Five years later, I can reflect on the situation and understand that I was the one to walk away with a lesson. My teacher was not fazed by my act of defiance. She continued to teach the class and allowed me to go from 96% to 83% because it was my decision. I learned that as a student, teachers give every student in the classroom the opportunity to learn, but it is up to us to receive the knowledge. From the first day I laid my head on that desk and closed my eyes during class, I made the decision not to learn, and she made the decision to allow me to hurt myself in the long run. My teacher did not lose a single thing in that situation but it my G.P.A that lowered, and it was me that did not know the answer to question 85 on the ACT because I slept through her teaching it on day 22 when I was still harboring anger over a silly reason.
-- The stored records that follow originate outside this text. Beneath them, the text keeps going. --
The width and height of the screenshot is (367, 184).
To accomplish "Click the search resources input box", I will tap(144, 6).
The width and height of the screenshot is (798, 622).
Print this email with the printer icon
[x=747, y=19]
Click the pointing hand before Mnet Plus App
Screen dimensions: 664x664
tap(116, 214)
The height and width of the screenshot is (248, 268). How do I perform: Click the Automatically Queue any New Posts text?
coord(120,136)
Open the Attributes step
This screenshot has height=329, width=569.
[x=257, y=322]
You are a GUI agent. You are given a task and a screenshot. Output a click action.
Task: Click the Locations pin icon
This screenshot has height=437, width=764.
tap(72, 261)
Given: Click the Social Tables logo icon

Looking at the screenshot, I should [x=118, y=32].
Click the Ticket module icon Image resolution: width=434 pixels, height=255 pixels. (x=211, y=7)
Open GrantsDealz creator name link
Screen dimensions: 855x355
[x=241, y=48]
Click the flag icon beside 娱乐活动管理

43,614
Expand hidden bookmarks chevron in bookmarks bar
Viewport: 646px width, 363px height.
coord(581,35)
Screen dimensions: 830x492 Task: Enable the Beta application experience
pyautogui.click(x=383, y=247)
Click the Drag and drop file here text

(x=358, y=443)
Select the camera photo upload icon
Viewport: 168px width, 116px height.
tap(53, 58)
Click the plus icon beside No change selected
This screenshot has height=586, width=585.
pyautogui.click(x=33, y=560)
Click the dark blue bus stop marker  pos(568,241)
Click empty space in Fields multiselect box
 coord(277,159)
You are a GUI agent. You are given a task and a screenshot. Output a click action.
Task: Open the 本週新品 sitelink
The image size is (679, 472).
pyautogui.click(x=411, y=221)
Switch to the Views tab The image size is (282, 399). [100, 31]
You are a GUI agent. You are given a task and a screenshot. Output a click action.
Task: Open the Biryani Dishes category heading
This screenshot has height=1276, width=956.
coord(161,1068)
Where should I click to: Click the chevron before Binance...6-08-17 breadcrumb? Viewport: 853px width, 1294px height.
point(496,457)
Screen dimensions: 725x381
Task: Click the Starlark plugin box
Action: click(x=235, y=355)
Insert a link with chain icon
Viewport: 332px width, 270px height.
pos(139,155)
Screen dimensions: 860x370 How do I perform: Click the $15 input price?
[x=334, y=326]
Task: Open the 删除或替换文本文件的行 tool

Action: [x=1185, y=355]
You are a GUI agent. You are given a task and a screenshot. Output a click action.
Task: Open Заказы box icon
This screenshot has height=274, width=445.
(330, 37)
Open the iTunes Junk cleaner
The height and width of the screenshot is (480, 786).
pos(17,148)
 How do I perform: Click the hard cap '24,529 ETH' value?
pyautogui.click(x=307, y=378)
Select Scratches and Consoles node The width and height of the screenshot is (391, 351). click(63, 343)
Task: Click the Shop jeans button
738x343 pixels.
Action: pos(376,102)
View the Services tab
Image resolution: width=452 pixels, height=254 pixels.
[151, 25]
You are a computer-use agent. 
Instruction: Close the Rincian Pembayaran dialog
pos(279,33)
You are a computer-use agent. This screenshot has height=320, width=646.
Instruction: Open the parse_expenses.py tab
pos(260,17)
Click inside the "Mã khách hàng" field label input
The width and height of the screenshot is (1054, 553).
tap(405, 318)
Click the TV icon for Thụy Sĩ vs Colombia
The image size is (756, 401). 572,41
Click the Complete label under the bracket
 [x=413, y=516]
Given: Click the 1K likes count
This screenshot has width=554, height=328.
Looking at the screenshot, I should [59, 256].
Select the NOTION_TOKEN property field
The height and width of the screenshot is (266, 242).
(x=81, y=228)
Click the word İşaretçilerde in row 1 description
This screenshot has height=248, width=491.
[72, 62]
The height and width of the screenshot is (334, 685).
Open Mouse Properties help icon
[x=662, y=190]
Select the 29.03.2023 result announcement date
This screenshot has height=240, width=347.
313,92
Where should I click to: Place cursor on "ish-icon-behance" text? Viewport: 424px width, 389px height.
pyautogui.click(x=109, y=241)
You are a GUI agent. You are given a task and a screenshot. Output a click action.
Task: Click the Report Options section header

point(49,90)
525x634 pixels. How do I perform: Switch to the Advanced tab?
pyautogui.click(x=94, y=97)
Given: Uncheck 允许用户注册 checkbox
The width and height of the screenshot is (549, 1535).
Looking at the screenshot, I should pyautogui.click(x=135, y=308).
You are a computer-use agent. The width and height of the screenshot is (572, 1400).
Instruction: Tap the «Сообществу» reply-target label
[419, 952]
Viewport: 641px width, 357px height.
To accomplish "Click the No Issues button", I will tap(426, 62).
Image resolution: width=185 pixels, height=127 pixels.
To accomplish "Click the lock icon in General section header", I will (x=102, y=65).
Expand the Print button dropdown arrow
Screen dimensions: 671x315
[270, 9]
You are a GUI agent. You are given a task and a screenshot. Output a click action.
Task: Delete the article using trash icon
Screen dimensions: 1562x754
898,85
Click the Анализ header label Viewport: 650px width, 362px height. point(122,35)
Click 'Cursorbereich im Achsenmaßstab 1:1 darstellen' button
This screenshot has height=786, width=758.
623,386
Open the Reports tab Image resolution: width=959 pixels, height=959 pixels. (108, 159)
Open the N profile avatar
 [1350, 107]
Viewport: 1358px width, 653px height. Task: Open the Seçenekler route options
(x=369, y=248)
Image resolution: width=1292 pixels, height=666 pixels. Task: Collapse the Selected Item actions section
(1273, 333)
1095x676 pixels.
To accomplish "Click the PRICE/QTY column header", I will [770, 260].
In a greater scheme of things, like life, I was able to apply this situation. I now understand that just because something does not happen how I may like it too, I need to deal with it and push forward for myself. My teacher taught me that holding grudges hurts no one but me. Things will happen that I don’t agree with or like, but it is up to me to accept the present and continue to smile. Since then, I have brought this up to my teacher and thanked her. I did not thank her for moving my seat because I still do not believe it was me that deserved to be moved; I thanked her for letting me make my own decision to be defiant and do what I thought was right at the time. Next time, I’ll close my eyes for a second maybe, and then I’ll pay attention because life is not fair, and I will only be hurting myself. After all… this is my life. The answer is not punish someone because they made you angry, the answer is not to hide because things did not go your way, and the answer is not to ultimately hurt yourself holding resentment. The answer is to forgive, grow and take the situation to make you better. That seat at the desk was closer to the front board and I have bad eyesight. My teacher put me a situation to better myself and earn even better grades, but I was stubborn and angry. This unintentional lesson has helped me with many situations and it will continue to help me as I try to find something positive in everything and let go of anything that upsets me. Mrs. Cadorini taught me something that I think is more important than knowing that “K” means Potassium.